Role of Menstrual Bleeding Assessments in Sickle Cell Clinics in Improving Quality of Care for Women- a Multicenter Approach

Introduction: Reproductive health education is lacking among individuals with sickle cell disease (SCD) despite many females reporting increased pain during menstruation. Research suggests that SCD-related pain associated with menstruation may be regulated with the use of hormonal therapy. Yet, education about safe and available contraceptive therapies is often lacking during routine sickle cell visits, leading to increased pain-related healthcare utilization and suboptimal management of menses and contraception. In this prospective cross-sectional study, we hypothesized that menstrual bleeding assessments, in the form of surveys conducted during sickle cell clinic visits would prompt timely identification and management of menstruation complications in females with SCD.

Methods: The study was primarily conducted by members of the Foundation for Women & Girls with Blood Disorders’ Women & Girls SCD Learning Action Network (WGSCD LAN) and Pacific Sickle Cell Regional Collaborative (PSCRC). The menstrual bleeding assessment consisted of 4 surveys; a patient survey and provider survey both created by the WGSCD LAN, a validated menstrual bleeding questionnaire (MBQ), and a validated measure of global health from the Patient Reported Outcomes Measurement Information System (PROMIS). The patient survey included questions about the patients’ experience with sickle cell pain in relation to menstruation, medications being used, their education, access to, and utilization of reproductive health services. The provider survey was completed after the provider reviewed the patient MBQ and surveys and included questions about the providers’ access to reproductive health services, the patients’ medical data, and the providers’ plans of care for that patient.

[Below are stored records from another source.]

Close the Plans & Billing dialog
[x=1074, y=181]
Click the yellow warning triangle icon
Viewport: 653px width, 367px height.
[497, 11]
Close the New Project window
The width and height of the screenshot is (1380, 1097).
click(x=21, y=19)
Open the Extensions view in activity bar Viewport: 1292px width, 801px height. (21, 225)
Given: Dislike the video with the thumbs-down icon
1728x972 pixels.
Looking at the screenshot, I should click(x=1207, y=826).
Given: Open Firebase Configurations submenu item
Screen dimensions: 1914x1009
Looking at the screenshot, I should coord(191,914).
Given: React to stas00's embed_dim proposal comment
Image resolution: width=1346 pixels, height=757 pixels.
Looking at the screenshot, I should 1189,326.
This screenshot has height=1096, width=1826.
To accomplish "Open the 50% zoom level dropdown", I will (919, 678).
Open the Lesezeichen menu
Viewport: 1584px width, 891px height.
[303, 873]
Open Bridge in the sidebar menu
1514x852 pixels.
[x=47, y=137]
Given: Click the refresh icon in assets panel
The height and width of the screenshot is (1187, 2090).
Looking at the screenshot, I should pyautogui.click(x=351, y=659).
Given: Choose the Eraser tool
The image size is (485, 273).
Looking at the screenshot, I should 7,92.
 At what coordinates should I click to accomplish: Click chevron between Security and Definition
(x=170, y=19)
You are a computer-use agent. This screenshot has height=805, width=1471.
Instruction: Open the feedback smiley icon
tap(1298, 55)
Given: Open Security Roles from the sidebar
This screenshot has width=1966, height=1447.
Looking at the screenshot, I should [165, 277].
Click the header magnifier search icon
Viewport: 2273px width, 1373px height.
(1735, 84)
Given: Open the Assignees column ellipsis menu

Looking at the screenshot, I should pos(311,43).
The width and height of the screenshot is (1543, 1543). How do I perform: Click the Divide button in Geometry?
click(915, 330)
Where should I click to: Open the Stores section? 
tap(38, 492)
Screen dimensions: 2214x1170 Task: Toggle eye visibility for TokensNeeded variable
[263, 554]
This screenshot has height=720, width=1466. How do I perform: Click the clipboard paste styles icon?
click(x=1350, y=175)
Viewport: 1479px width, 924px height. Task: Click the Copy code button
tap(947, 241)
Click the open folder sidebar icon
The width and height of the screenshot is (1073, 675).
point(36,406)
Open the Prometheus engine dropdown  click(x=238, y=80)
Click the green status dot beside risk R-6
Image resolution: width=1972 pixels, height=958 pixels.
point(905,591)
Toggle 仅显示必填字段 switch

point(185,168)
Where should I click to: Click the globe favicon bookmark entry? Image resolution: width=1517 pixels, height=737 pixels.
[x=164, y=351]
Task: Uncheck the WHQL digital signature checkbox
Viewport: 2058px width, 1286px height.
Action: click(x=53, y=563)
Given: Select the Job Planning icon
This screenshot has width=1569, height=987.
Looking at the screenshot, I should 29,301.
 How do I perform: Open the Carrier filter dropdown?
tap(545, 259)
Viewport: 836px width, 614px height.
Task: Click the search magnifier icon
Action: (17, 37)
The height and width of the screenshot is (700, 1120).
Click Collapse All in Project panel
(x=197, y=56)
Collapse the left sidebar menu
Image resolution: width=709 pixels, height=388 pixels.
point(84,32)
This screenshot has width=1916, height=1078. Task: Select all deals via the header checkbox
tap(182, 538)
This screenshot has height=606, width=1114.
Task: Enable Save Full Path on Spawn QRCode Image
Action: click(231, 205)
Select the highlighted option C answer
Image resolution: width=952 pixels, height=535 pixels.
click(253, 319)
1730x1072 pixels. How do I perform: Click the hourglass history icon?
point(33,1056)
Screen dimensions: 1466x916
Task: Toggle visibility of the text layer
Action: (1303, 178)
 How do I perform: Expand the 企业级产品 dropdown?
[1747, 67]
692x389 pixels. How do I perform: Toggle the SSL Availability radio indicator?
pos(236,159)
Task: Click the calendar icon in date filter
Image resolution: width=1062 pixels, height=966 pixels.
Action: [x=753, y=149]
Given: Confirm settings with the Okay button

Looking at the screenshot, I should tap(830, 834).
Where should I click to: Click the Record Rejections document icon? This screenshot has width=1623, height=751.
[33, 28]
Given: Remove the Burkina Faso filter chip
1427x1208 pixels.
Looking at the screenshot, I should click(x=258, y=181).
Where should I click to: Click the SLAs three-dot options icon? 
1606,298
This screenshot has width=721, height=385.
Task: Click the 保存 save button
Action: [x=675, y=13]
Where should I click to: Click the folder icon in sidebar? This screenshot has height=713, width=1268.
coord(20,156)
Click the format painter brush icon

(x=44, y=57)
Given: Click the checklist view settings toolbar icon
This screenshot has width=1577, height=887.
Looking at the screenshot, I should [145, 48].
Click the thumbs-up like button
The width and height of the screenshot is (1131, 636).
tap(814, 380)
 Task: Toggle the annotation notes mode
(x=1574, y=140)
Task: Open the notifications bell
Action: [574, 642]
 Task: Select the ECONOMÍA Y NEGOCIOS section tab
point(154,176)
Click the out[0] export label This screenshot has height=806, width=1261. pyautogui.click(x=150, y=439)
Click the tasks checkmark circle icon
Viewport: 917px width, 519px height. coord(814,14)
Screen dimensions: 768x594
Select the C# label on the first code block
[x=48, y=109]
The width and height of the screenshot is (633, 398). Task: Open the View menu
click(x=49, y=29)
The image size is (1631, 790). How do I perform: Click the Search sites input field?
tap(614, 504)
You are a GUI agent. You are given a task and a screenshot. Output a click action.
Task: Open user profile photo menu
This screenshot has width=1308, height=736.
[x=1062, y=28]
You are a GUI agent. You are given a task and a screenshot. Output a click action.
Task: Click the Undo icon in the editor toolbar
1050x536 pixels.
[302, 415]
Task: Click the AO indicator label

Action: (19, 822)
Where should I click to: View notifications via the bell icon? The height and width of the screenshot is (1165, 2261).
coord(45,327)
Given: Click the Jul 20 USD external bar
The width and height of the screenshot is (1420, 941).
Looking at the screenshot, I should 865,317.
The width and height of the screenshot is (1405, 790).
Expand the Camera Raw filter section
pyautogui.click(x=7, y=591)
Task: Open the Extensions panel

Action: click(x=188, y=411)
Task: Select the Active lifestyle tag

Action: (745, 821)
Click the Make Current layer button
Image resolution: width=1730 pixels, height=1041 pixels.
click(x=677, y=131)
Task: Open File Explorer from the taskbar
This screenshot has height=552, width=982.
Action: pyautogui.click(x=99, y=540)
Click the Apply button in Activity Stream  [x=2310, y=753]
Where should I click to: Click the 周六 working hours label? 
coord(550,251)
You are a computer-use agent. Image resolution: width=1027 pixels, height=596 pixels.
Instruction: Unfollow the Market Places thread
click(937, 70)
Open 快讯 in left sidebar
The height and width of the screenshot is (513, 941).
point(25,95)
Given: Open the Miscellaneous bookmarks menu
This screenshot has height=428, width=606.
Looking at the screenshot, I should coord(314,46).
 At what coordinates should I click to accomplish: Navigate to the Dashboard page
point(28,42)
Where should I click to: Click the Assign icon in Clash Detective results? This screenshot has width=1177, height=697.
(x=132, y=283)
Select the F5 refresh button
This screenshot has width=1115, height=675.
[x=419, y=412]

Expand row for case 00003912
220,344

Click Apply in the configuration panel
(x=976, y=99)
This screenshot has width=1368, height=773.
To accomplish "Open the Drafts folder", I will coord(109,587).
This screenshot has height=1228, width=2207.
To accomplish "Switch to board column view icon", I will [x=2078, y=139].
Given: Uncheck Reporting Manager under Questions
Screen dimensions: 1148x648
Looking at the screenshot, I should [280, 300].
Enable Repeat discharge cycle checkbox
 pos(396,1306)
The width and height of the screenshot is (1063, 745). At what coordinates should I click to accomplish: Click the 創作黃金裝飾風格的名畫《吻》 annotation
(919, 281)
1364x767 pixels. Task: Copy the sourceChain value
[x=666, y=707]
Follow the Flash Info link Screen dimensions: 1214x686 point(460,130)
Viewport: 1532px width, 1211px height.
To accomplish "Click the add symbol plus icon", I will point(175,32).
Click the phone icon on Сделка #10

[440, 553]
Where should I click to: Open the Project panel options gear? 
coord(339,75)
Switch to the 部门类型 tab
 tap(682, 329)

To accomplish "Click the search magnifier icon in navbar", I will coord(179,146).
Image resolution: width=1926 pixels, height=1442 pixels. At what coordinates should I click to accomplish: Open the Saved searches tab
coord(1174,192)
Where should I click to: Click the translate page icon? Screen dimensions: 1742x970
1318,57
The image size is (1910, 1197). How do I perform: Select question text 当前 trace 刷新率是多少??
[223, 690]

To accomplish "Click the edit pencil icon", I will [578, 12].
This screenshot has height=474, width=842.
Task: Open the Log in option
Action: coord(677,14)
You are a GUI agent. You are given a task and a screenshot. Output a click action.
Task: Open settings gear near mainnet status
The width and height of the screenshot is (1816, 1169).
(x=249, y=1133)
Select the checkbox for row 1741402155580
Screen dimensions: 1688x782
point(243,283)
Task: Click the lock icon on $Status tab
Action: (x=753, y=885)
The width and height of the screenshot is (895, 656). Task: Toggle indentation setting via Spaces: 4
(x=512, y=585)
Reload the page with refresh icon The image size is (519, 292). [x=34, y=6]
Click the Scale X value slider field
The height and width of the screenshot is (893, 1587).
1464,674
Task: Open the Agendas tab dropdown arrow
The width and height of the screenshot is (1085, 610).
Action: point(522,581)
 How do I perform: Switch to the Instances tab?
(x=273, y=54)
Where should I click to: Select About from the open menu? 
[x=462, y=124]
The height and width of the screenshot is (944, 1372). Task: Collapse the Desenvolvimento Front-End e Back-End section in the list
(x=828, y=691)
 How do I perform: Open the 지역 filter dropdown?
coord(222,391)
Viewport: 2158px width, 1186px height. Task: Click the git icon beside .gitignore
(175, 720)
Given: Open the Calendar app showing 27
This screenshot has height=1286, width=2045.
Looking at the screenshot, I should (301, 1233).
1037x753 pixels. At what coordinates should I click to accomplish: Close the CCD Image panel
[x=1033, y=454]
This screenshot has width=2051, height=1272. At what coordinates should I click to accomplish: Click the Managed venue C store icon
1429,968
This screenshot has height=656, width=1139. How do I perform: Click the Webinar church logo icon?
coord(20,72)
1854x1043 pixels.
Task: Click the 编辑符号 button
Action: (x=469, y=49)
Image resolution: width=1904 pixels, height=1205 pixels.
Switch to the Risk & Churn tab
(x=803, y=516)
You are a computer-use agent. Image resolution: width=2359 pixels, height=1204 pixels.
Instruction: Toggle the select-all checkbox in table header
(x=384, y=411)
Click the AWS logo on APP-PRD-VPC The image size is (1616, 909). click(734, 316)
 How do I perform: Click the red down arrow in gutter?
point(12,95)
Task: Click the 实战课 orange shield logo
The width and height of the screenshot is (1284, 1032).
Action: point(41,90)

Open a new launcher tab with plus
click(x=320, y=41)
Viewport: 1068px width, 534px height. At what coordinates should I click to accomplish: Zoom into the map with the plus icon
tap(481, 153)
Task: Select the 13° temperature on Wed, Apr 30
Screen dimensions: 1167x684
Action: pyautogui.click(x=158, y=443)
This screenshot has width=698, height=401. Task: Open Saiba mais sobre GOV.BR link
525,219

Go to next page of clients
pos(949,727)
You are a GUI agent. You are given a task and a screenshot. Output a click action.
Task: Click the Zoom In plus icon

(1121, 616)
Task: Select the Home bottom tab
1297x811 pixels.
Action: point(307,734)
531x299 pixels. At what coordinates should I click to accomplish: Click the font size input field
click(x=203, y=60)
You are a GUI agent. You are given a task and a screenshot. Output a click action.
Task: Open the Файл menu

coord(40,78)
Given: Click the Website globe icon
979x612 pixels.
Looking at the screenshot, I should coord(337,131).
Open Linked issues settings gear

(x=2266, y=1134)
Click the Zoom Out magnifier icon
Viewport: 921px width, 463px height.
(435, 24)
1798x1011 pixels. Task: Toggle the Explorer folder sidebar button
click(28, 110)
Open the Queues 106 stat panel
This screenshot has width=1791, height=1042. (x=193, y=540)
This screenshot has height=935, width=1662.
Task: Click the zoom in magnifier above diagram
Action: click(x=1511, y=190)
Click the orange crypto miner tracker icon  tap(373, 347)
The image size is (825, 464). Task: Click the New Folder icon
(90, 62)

Sickle cell centers across the U.S. were recruited to participate through the WGSCD LAN and the PSCRC. Consented females who reached menarche for >12 months, had menses in the past 12 months, and were not pregnant or breastfeeding were requested to complete the patient, MBQ and PROMIS surveys by their sickle cell providers. For every patient survey filled, provider surveys were encouraged but not required.

Results: After IRB approval at 9 U.S. sickle cell centers, 6 institutions enrolled 56 females with SCD for the MBQs and patient surveys, with 45 (80%) provider surveys and 32 (57%) short PROMIS surveys completed. Most patients had hemoglobin SS disease (71%). Thirty-six (64%) females were ≥ 18 years old (range 18-48 years), and 20 (36%) were 13-17 years old. Mean MBQ score for adults with SCD was 17.3 (SD 9.6) (mean validated score 10.8,SD 8.8) and for adolescents with SCD was 16.1 (SD 7.5) (mean validated score 19.6, SD 7.6). Thirty-five (63%) females reported sickle cell pain with menstrual cycles. Despite this, only 7 females (12.5%) reported using one or more hormonal therapies in the 3 months prior, including oral contraceptives (n= 4), Depo injections (n =5), and/or an intrauterine device (IUD) (n =1). Only one female reported using condoms. Most sickle cell providers (38/45) were not prescribing hormonal therapies to their patients, however, all providers reported having access to reproductive health specialists in their institutions. Seven females reported not having heard of hormonal therapy, including 3 females >18 years of age. NSAID use of ≥5 days in a 2-week period was reported by 22% of females (12/54). In the PROMIS survey, only 28% females reported very good to excellent physical health and only 47% reported very good to excellent mental health. After review of MBQ, PROMIS and patient surveys, provider surveys (n = 32) noted intent to or provision of one or more of these services: verbal education about hormonal therapy by 25 (66%) providers, referral to a reproductive health specialist by 14 providers (37%), work-up for iron deficiency by 6 providers (22.2%), and work up for bleeding disorders by 4 providers (14.8%).

Conclusion: Patient reported sickle cell pain with menstruation is quite prevalent, but hormonal therapy use is minimal despite availability of reproductive health specialists in most U.S. sickle cell centers. Menstrual bleeding assessments in the sickle cell clinic can facilitate a dialogue and recognition of reproductive health concerns among females with SCD and enhance medical attention and care from hematologists and reproductive health specialists in collaborative models of care.